Guyana has ranked 24 out of 26 Latin America and Caribbean countries assessed in an index examining their ability to foster low carbon energy growth, only faring better than Suriname and Venezuela.
The report on which contains the ranking was released during the Rio + 20 summit, which is ongoing in Brazil. The ranking was done by the Multilateral Investment Fund (MIF) of the Inter-American Development Bank (IDB) and Bloomberg New Energy Finance.
Guyana’s poor ranking is in spite of the government’s promotion of its Low Carbon Development Strategy for the past four years. Jamaica, which was number 16, ranked highest among the eight Caricom countries included in the survey. Also ahead of Guyana and Suriname were Belize, Barbados, Bahamas, Haiti, and Trinidad and Tobago.
A press release from the IDB said that Latin America and the Caribbean boast extraordinary renewable energy resources and much of the region has seen strong economic growth in recent years. Still, the local clean energy sector is just beginning to gain traction, last year attracting less than 5 percent of an estimated $280 billion invested worldwide.
“For clean energy entrepreneurs, developers, and manufacturers, massive opportunities appear to lie ahead—if they can identify them. Similarly, government leaders could trigger a flood of new clean energy investment—if they can craft appropriate policy frameworks,” said the release.
To bridge these gaps, the MIF, member of the Inter-American Development Bank Group, in partnership with Bloomberg New Energy Finance, created the Climatescope, the first annual report, index, and interactive web tool focused on the clean energy market in Latin America and the Caribbean.
“The Climatescope uses 30 indicators to measure the ability of each country to attract capital to build a greener economy, aggregated into scores from 0 to 5, with 5 representing the best investing environment. The highest ranked country was Brazil, but it only scored 2.6, indicating ample opportunity for improving conditions to attract more capital for low-carbon and renewable energy capacity. Brazil was closely followed by Nicaragua, Panama, Peru and Chile,” the press release said.
Climatescope was released during the Rio+20 United Nations Conference on Sustainable Development.
According to the release, the report is supported by the launch of a web tool which lets users see the underlying data and change weightings to produce their own versions of the index.
The web tool is available at http://climatescope.fomin. org.

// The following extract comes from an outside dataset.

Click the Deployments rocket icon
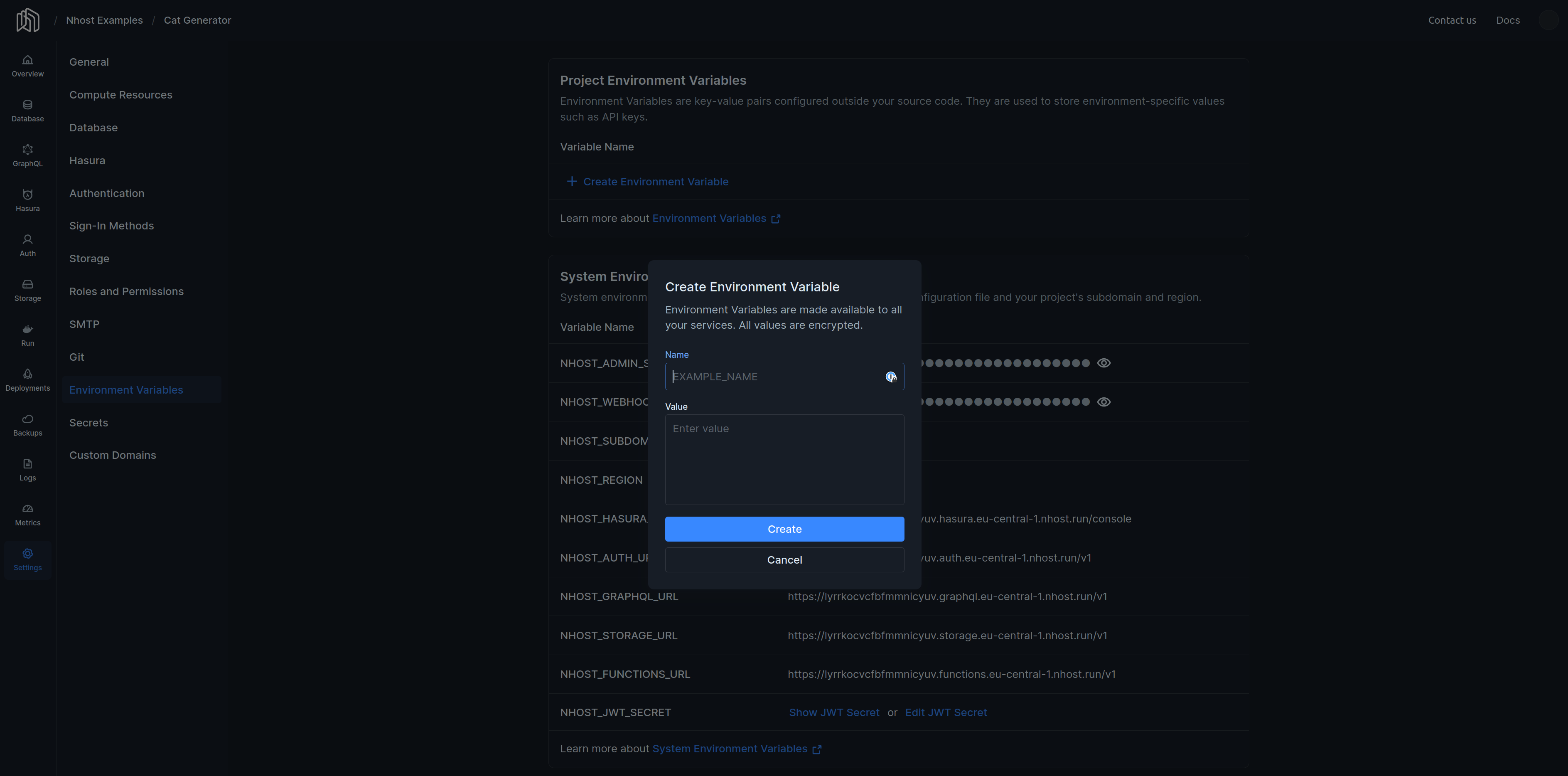27,379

“Climatescope is much more than a report,” the release quotes Nancy Lee, MIF’s General Manager as saying. “It is an interactive and dynamic tool with rich data and in-depth country profiles that allows users to change the weights of each parameter to suit their needs. We hope that the Climatescope’s unique combination of information on finance, policy, and market opportunities will have real benefits for facilitating green investment in Latin America and the Caribbean.”

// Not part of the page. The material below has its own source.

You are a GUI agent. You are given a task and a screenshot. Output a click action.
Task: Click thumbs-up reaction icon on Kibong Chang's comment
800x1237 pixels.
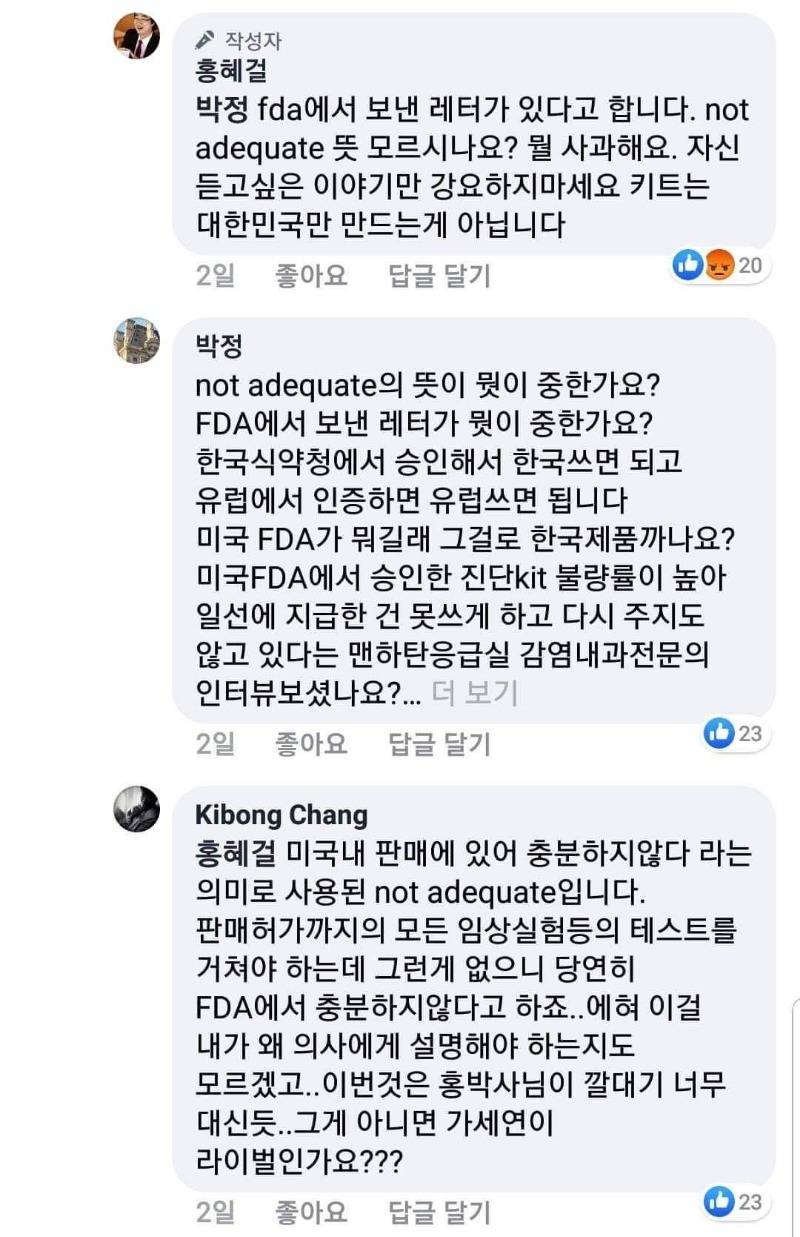(719, 1200)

Michael Liebreich, chief executive of Bloomberg New Energy Finance, said that over the past three years equipment prices have dropped to the point where unsubsidized clean energy is on the verge of being competitive with fossil fuels.

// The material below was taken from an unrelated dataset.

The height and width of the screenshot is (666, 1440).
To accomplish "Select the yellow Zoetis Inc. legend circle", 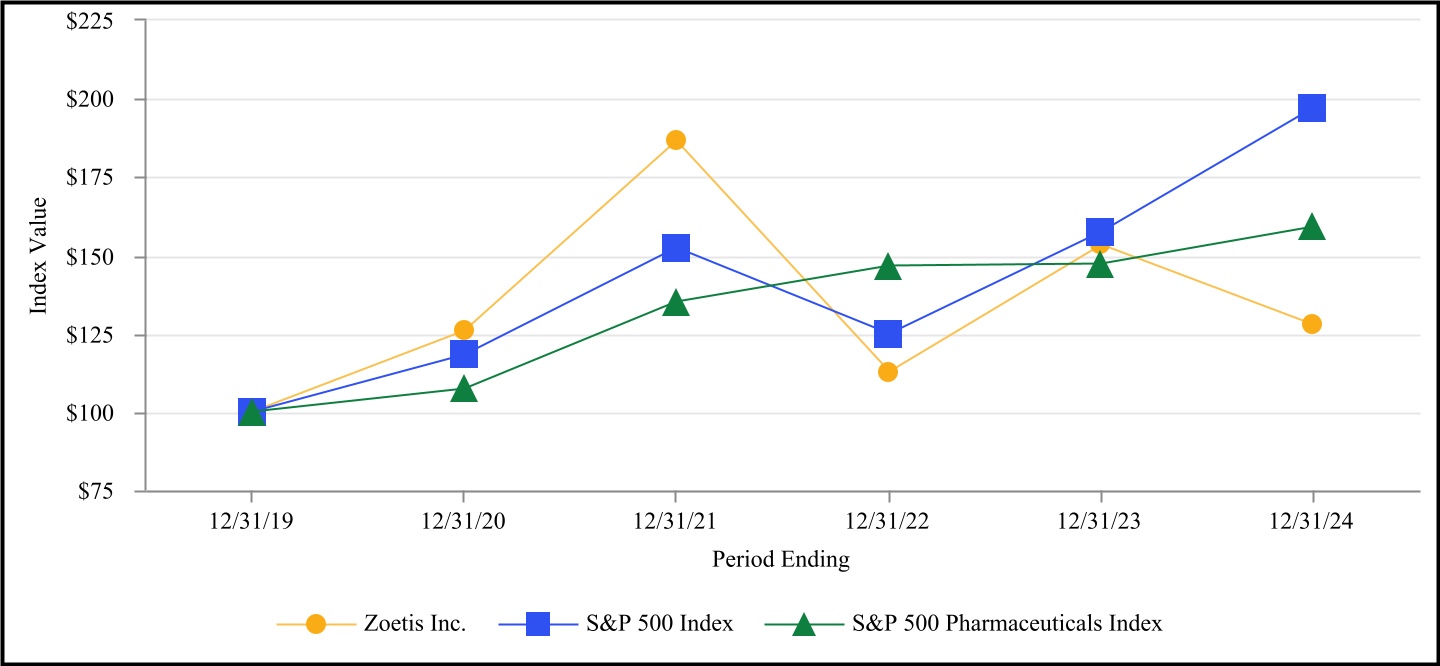I will tap(316, 624).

“For the moment, however, the sector still needs intelligent support mechanisms, and it certainly needs a raft of unhelpful barriers to be swept away,” Liebreich said. “What Climatescope does is measure progress on these fronts on a very granular level, measure by measure, country by country. It is the first time anyone has attempted to do this, and we think it will prove of enormous value as Latin American and Caribbean countries strive to attract funds to accelerate their green growth trajectories. We commend MIF and the IDB for backing this initiative.”